# Optimizing the parameters of a ball-and-stick model

Copyright © 2005-2021 Blue Brain Project/EPFL. This notebook is under a [LGPLv3](https://raw.githubusercontent.com/BlueBrain/MOOC-neurons-and-synapses-2017/master/LICENSE.txt) license.


In this tutorial you will learn how to:
- **Create** the cell model in BluePyOpt
- Create a **cell evaluator**
- Run a **parameter optimization**
- **Analyze** the results of the optimization

Let's load matplotlib (plotting library) first:

In [None]:
%matplotlib inline
import matplotlib.pyplot as plt
%load_ext autoreload
%autoreload

We **import BluePyOpt** and the submodule that contains all the functionality to create biophysically detailed electrical cell models

In [None]:
import bluepyopt as bpop
import bluepyopt.ephys as ephys

Setting up the cell model
-------------------------
First a template that will describe the cell has to be defined.
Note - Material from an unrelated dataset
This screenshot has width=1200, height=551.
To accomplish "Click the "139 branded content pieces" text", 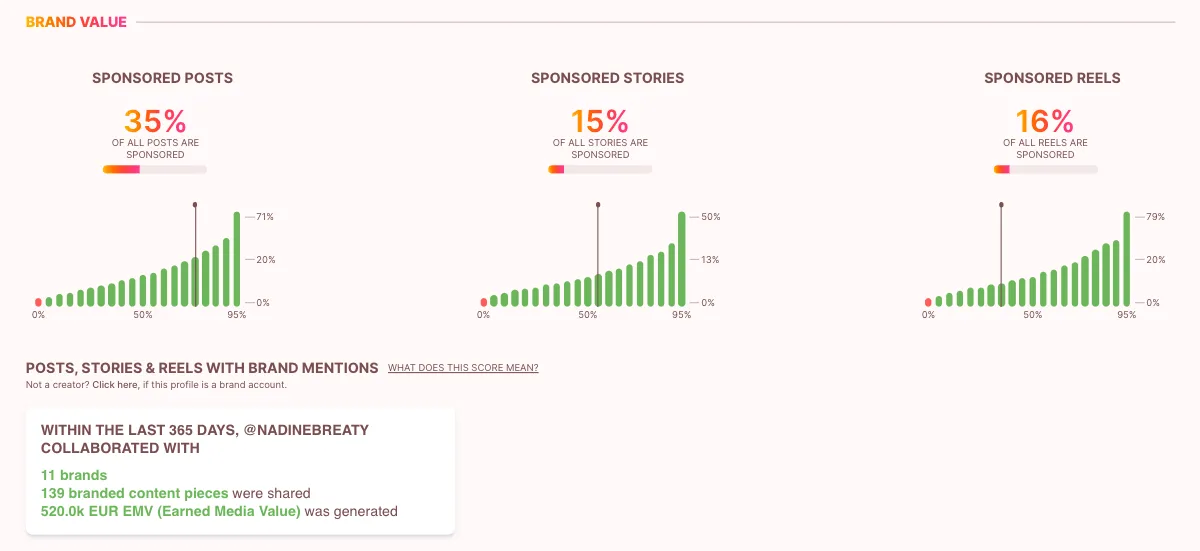I will [x=136, y=493].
A template consists of:
* the shape of the cell (**morphology**)
* the description (equations) of the **ion channels** on the membrane (mechanisms)
* the **parameters** of the model

### Adding a morphology
The shape of a neuron is loaded from a file (SWC or ASC format). The description of the SWC format can be found [here](http://www.neuronland.org/NLMorphologyConverter/MorphologyFormats/SWC/Spec.html).
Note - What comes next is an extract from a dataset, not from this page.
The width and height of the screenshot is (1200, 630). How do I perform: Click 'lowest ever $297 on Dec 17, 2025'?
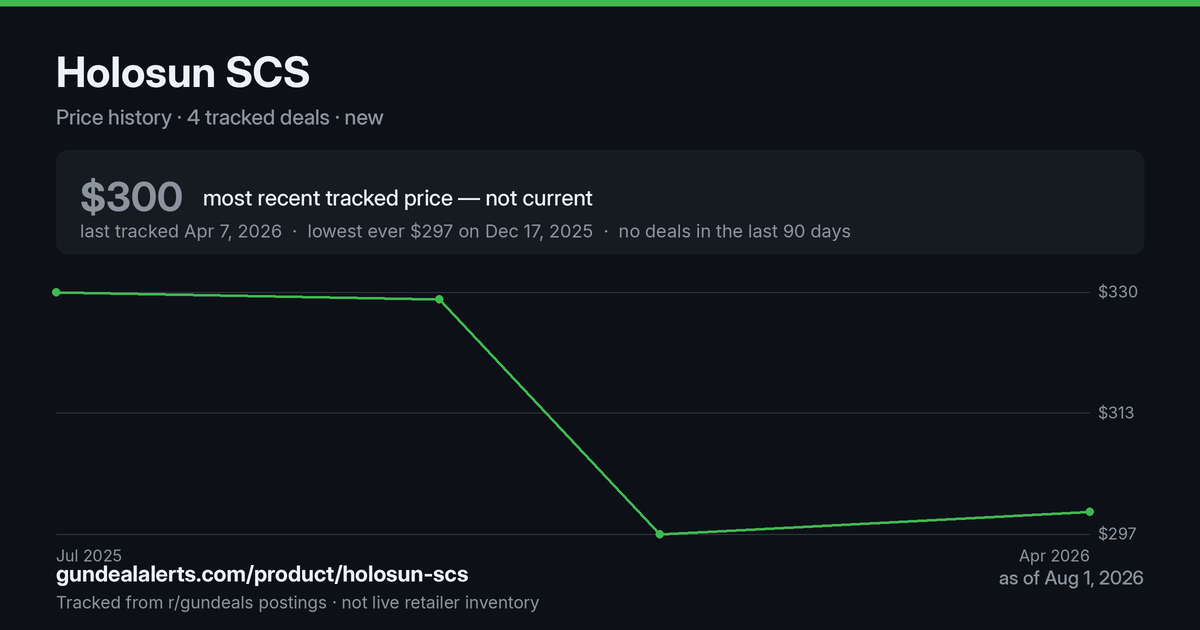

Below you can see an SWC description of a morphology with a soma with a radius of 10 micron, and a single dendritic section with a length of 100 micron and a radius of 2 micron.

Let's write this to a file so that we can load it in [BluePyOpt](https://github.com/BlueBrain/BluePyOpt).

In [None]:
morph_swc_string = """
1 1 0.0 0.0 -10.0 10.0 -1                                                        
2 1 0.0 0.0 0.0 10.0 1                                                           
3 1 0.0 0.0 10.0 10.0 2                                                          
4 3 0.0 10.0 0.0 2.0 1                                                           
5 3 0.0 110.0 0.0 2.0 4
"""
with open('ballandstick.swc', 'w') as swc_file:
    swc_file.write(morph_swc_string)

We can plot this morphology using the Neuronal Morphology Analysis Tool ([NeuroM](https://github.com/BlueBrain/NeuroM))

In [None]:
import neurom
import neurom.viewer
fig, ax = neurom.viewer.draw(neurom.load_neuron('ballandstick.swc'))

To use this morphology in BluePyOpt we create a NrnFileMorphology object

In [None]:
morph = ephys.morphologies.NrnFileMorphology('ballandstick.swc')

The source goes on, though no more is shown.